SOURCE RECORDS:
*-*-*
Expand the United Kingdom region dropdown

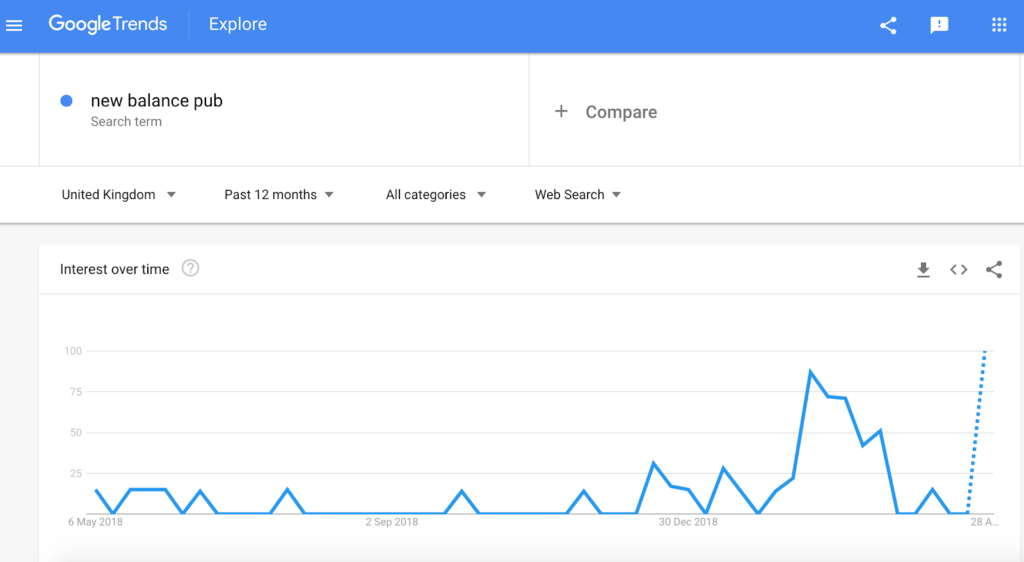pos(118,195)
*-*-*
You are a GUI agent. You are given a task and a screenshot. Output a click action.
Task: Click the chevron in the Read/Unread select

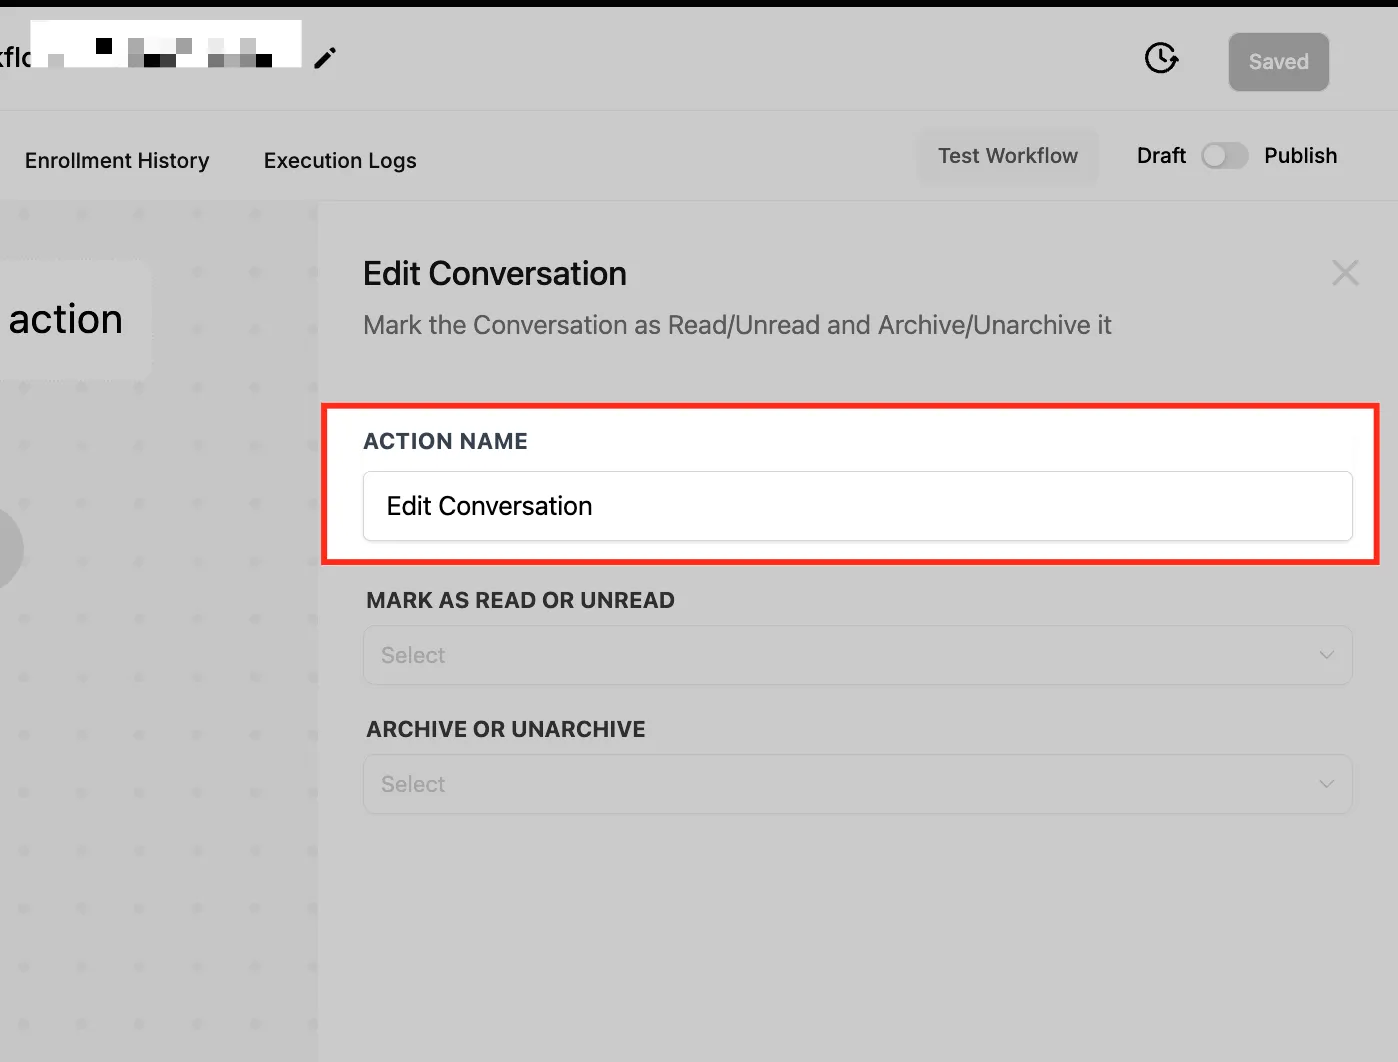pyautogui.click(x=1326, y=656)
*-*-*
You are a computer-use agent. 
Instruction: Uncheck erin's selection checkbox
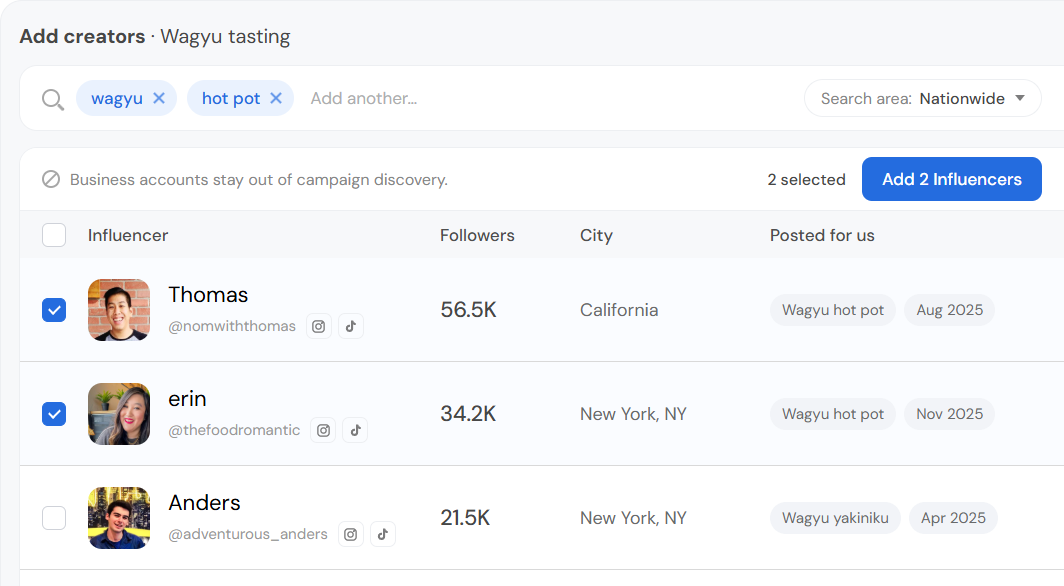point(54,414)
*-*-*
INSTRUCTION: Turn the material from the line with "You are a computer-use agent." up to and including the line with "point(54,414)" into a Markdown table with columns Row and Material line, skipping blank lines and leaving out the pictures.

SOLUTION TO THE PROBLEM:
| Row | Material line |
|---|---|
| 1 | You are a computer-use agent.  |
| 2 | Instruction: Uncheck erin's selection checkbox |
| 3 | point(54,414) |